## EXERCISE DIRECTIONS
Within the entries below, find the portion that opens with the line containing "Select the Grade" and closes with the line containing "Task: Select Variable". Retype that portion exactly and only.
*****
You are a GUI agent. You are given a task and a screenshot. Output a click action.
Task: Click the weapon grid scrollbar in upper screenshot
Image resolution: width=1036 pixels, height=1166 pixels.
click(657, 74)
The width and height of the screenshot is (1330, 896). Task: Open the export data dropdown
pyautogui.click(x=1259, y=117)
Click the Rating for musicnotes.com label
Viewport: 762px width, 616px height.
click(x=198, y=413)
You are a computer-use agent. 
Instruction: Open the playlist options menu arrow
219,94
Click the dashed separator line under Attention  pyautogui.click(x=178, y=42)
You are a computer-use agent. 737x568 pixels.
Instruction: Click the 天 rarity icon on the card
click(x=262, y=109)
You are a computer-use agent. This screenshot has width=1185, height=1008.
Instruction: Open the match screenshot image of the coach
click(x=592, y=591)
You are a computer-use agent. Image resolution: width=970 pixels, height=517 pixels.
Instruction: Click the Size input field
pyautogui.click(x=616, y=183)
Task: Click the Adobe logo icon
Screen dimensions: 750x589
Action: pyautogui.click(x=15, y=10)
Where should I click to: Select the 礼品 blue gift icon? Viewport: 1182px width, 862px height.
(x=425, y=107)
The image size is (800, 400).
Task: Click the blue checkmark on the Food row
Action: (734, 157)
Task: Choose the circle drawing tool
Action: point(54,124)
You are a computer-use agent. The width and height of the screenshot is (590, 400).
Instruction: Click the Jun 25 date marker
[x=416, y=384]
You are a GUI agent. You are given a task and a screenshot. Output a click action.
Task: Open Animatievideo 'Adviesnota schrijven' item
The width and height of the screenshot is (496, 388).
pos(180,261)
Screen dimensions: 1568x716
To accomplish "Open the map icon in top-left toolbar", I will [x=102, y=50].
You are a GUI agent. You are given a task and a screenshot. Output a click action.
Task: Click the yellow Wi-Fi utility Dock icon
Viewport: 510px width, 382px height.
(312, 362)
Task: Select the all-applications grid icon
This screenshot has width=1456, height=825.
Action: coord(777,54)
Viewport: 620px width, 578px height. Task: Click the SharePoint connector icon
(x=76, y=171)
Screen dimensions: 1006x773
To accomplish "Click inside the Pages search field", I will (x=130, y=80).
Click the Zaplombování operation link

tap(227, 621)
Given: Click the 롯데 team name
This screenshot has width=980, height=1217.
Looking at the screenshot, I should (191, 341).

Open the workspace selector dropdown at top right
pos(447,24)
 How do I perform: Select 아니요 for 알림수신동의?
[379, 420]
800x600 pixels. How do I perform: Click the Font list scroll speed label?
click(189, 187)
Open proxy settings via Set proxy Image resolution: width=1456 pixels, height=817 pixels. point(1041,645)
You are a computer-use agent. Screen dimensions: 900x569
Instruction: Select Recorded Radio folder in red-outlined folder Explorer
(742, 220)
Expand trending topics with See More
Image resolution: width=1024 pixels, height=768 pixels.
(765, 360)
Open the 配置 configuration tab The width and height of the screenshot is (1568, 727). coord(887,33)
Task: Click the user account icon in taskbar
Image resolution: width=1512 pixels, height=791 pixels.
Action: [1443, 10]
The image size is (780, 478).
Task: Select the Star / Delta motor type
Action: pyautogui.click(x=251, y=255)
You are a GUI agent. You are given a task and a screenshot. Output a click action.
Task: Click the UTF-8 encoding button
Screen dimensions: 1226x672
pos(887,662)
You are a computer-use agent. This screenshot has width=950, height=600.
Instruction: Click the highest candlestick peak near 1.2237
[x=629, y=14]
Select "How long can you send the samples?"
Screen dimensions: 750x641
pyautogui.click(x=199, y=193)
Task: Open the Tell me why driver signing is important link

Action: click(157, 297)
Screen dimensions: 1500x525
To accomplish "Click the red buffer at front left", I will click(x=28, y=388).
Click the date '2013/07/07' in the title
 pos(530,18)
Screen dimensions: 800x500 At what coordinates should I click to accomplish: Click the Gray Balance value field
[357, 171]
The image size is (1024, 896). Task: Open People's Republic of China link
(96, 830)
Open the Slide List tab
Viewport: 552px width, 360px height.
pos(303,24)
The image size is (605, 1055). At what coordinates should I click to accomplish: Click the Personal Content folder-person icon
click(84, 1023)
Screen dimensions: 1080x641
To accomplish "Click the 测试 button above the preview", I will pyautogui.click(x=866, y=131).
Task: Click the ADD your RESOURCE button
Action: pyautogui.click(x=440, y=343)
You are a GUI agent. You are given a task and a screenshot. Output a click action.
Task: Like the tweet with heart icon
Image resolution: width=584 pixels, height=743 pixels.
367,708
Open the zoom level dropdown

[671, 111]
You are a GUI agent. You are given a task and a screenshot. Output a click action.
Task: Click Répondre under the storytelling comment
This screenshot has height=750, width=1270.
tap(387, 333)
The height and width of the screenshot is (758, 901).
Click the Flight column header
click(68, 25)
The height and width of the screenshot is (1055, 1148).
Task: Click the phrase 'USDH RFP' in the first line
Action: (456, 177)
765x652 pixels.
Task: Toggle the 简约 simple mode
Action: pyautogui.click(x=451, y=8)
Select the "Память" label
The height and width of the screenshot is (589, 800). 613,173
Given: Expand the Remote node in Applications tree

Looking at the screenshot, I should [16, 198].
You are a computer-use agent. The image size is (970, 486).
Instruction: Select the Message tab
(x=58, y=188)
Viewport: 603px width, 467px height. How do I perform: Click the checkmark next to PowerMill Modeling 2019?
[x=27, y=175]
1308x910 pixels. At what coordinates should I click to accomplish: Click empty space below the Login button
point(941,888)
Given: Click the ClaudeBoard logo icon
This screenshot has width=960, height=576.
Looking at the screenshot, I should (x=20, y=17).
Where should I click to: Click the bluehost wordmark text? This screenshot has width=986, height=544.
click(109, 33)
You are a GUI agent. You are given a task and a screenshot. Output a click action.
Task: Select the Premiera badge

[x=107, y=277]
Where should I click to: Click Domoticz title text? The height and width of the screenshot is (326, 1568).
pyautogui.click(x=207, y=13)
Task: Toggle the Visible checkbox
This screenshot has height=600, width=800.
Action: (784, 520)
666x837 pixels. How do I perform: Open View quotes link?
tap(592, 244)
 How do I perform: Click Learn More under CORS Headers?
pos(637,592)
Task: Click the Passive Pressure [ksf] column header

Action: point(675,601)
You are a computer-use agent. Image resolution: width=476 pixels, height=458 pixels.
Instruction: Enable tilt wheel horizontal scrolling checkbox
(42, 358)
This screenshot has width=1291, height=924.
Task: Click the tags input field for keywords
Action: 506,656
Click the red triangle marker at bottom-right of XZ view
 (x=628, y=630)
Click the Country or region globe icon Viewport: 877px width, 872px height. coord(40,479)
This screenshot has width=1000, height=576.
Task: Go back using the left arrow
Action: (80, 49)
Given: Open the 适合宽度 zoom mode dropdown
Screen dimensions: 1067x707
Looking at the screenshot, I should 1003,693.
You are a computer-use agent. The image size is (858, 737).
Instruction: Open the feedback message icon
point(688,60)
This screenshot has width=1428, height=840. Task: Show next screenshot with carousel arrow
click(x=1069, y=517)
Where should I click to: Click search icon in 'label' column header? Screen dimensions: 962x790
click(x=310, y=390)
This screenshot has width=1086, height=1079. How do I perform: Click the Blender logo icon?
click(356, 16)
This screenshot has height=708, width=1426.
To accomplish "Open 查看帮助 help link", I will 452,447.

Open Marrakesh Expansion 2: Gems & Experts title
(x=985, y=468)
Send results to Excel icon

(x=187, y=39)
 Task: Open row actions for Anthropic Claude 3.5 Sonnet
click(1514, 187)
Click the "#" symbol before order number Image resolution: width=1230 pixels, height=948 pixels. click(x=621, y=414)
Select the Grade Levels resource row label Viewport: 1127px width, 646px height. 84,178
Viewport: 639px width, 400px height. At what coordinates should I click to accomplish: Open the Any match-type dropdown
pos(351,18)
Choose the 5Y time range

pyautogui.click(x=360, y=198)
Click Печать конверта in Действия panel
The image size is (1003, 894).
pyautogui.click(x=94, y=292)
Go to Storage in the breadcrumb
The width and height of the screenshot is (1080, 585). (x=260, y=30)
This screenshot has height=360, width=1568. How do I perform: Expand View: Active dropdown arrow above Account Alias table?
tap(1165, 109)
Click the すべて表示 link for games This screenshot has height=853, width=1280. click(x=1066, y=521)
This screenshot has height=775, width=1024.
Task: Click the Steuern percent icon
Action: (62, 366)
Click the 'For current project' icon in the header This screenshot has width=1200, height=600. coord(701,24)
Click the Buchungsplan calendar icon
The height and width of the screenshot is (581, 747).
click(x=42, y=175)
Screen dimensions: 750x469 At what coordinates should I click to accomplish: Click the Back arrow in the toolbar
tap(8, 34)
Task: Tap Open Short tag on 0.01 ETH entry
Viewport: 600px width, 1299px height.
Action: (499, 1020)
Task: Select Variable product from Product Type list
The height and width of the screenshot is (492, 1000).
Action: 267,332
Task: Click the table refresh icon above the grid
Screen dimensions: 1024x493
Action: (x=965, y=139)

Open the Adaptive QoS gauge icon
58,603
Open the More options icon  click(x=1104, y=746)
*****
## RESPONSE BELOW
Select the Grade Levels resource row label Viewport: 1127px width, 646px height. 84,178
Viewport: 639px width, 400px height. At what coordinates should I click to accomplish: Open the Any match-type dropdown
pos(351,18)
Choose the 5Y time range

pyautogui.click(x=360, y=198)
Click Печать конверта in Действия panel
The image size is (1003, 894).
pyautogui.click(x=94, y=292)
Go to Storage in the breadcrumb
The width and height of the screenshot is (1080, 585). (x=260, y=30)
This screenshot has height=360, width=1568. How do I perform: Expand View: Active dropdown arrow above Account Alias table?
tap(1165, 109)
Click the すべて表示 link for games This screenshot has height=853, width=1280. click(x=1066, y=521)
This screenshot has height=775, width=1024.
Task: Click the Steuern percent icon
Action: (62, 366)
Click the 'For current project' icon in the header This screenshot has width=1200, height=600. coord(701,24)
Click the Buchungsplan calendar icon
The height and width of the screenshot is (581, 747).
click(x=42, y=175)
Screen dimensions: 750x469 At what coordinates should I click to accomplish: Click the Back arrow in the toolbar
tap(8, 34)
Task: Tap Open Short tag on 0.01 ETH entry
Viewport: 600px width, 1299px height.
Action: (499, 1020)
Task: Select Variable product from Product Type list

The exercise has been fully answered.